Exit l'ordonnance du 2 février 1945 sur "l'enfance délinquante", place au Code de la justice pénale des mineurs (CJPM). La réforme de la justice des mineurs, adoptée par le Parlement en février, entre en vigueur jeudi 30 septembre. Évoquée depuis dix ans, la délicate réécriture de l'ordonnance, devenue illisible à force de modifications – 39 depuis la Libération– avait été engagée par l'ex-garde des Sceaux Nicole Belloubet. Son successeur, Eric Dupond-Moretti, a vanté une réforme "historique" et "révolutionnaire", qui "renforce la primauté de l'éducatif" et "une justice des mineurs claire et efficace".

Procès en deux temps, délais raccourcis, mesure éducative judiciaire unique et présomption de non-discernement pour les moins de 13 ans... Voici ce que va modifier le CJPM, loin de faire l'unanimité au sein des professionnels de la justice. Des rassemblements sont organisés dès jeudi devant les tribunaux, à l'appel d'un collectif regroupant les syndicats de la Protection judiciaire de la jeunesse (PJJ), le Syndicat de la magistrature ou le Syndicat des avocats de France.

Une procédure pénale en deux temps

C'est la mesure phare de cette réforme. Le texte introduit une procédure en deux temps. Tout d'abord, dans un délai qui se veut rapide, une première audience statue sur la culpabilité du mineur et, le cas échéant, sur les réparations accordées à la victime. Ensuite, une seconde audience prononce la sanction.

DONNÉES DE L'EXERCICE:
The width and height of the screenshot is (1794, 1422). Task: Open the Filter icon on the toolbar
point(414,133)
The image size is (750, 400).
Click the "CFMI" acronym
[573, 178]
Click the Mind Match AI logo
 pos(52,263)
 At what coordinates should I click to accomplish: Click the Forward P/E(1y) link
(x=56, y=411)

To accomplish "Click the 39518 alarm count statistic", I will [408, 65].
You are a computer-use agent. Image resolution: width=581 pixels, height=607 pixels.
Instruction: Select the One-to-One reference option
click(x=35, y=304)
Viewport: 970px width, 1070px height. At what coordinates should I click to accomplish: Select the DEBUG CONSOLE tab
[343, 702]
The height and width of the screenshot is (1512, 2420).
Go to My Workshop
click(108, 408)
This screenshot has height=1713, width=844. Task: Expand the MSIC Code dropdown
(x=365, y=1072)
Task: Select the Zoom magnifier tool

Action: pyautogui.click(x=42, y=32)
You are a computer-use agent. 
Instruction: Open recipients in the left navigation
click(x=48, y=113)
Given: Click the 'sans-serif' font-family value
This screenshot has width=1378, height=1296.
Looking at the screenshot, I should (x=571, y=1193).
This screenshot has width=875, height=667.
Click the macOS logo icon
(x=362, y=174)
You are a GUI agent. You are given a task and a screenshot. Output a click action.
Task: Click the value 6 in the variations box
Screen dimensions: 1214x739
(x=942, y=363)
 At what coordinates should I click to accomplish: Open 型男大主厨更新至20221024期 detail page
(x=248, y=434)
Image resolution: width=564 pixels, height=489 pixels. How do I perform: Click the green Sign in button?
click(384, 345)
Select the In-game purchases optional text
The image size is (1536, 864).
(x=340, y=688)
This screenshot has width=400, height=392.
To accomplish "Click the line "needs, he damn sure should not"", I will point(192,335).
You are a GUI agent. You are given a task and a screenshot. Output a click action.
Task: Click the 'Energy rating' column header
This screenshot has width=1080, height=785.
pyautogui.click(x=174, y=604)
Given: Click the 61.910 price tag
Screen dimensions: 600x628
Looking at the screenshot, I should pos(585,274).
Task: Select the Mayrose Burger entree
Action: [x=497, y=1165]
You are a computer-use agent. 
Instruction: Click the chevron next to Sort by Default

EXERCICE PROPOSÉ 1: Extrayez de la liste, sans rien y changer, les lignes comprises entre celle qui contient « The image size is (750, 400). » et celle qui contient « click(x=48, y=113) », ces deux lignes incluses.
EXERCICE PROPOSÉ 2: Rédigez la suite du texte sur la réforme de la justice des mineurs, à partir de sa dernière phrase.

PRODUCTION ATTENDUE 1:
The image size is (750, 400).
Click the "CFMI" acronym
[573, 178]
Click the Mind Match AI logo
 pos(52,263)
 At what coordinates should I click to accomplish: Click the Forward P/E(1y) link
(x=56, y=411)

To accomplish "Click the 39518 alarm count statistic", I will [408, 65].
You are a computer-use agent. Image resolution: width=581 pixels, height=607 pixels.
Instruction: Select the One-to-One reference option
click(x=35, y=304)
Viewport: 970px width, 1070px height. At what coordinates should I click to accomplish: Select the DEBUG CONSOLE tab
[343, 702]
The height and width of the screenshot is (1512, 2420).
Go to My Workshop
click(108, 408)
This screenshot has height=1713, width=844. Task: Expand the MSIC Code dropdown
(x=365, y=1072)
Task: Select the Zoom magnifier tool

Action: pyautogui.click(x=42, y=32)
You are a computer-use agent. 
Instruction: Open recipients in the left navigation
click(x=48, y=113)

PRODUCTION ATTENDUE 2:
Entre-temps, le mineur est soumis à une période de "mise à l'épreuve éducative", une période d'observation qui peut comporter des mesures éducatives et des mesures de sûreté. La sanction prononcée tiendra ainsi compte de l'évolution du comportement du mineur pendant cette période, de son adhésion aux mesures et de sa prise de conscience sur les faits qui lui sont reprochés.

Ce principe de la "césure" entre les deux audiences comporte des exceptions. Le texte rend possible la tenue d'une audience unique, statuant à la fois sur la culpabilité et la sanction, pour des faits de faible gravité ou quand le mineur fait déjà l'objet d'un suivi éducatif. Pour les mineurs dits "réitérants" (qui récidivent), le tribunal peut également être saisi par le parquet aux fins d'audience unique lors d'un déferrement (présentation à un magistrat). "Une sorte de comparution immédiate pour mineurs", s'inquiètent les syndicats de magistrats, qui voient s'éloigner la primauté de l'éducatif sur le répressif, pourtant inscrite dans le Code.

Des délais de jugement raccourcis 

L'un des objectifs du CJPM est de raccourcir des délais de jugement trop longs (18 mois en moyenne), qui ont pour conséquence que 45% des affaires sont jugées après que le mineur a fêté ses 18 ans. La phase d'instruction devant le juge des enfants étant supprimée, le mineur sera convoqué dans un délai de dix jours à trois mois pour la première audience devant trancher la question de sa culpabilité. Puis, six à neuf mois plus tard, devra intervenir l'audience sur la sanction. Celle-ci, prononcée par le tribunal pour enfants ou par un juge unique en chambre du conseil, est éducative en première intention, mais une peine peut être prononcée par exception.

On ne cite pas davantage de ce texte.